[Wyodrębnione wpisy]
★ ★ ★
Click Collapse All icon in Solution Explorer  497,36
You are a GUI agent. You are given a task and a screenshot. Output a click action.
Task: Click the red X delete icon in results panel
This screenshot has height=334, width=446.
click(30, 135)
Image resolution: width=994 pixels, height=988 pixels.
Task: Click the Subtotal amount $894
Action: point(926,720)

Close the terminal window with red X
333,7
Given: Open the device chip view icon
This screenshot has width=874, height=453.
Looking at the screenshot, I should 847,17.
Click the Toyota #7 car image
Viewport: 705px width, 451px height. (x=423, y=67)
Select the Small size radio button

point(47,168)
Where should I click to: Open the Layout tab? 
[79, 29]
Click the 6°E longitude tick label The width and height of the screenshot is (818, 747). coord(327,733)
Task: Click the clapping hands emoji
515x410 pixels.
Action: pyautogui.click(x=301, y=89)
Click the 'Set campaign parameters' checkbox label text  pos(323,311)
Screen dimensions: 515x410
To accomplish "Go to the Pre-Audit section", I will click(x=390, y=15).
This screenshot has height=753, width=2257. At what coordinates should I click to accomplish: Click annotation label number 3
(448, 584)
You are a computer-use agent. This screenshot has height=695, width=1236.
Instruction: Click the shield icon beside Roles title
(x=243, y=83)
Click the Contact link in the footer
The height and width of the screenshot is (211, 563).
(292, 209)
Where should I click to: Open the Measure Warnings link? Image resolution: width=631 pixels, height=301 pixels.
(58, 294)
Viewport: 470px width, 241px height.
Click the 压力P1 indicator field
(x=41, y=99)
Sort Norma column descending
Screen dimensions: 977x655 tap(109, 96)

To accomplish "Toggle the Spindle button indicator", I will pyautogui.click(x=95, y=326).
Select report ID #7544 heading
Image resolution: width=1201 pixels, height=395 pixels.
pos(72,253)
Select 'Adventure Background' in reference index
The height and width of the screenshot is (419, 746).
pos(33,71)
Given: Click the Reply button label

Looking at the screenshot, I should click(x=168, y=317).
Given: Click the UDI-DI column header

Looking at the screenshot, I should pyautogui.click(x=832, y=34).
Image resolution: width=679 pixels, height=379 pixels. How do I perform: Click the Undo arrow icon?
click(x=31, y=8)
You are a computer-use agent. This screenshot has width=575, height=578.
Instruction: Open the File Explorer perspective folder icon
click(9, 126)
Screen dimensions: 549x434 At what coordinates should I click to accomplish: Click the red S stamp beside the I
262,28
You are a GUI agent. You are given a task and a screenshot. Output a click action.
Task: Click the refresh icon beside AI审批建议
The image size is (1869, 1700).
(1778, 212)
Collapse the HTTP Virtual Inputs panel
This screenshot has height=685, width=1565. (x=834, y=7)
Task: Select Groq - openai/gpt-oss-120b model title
★ ★ ★
TREŚĆ ZADANIA:
Proszę przedstawić w postaci pliku CSV o dwóch kolumnach, „treść” i „odpowiedź”, wpisy począwszy od linijki z „Click the Contact link in the footer” aż po linijkę z „Screen dimensions: 977x655 tap(109, 96)”, po jednym wierszu na każdy wpis. Każde pole należy ująć w cudzysłów, a łamania linii zastąpić spacjami.

ODPOWIEDŹ:
treść,odpowiedź
"Click the Contact link in the footer The height and width of the screenshot is (211, 563).","(292, 209)"
"Where should I click to: Open the Measure Warnings link? Image resolution: width=631 pixels, height=301 pixels.","(58, 294)"
"Viewport: 470px width, 241px height. Click the 压力P1 indicator field","(x=41, y=99)"
"Sort Norma column descending","Screen dimensions: 977x655 tap(109, 96)"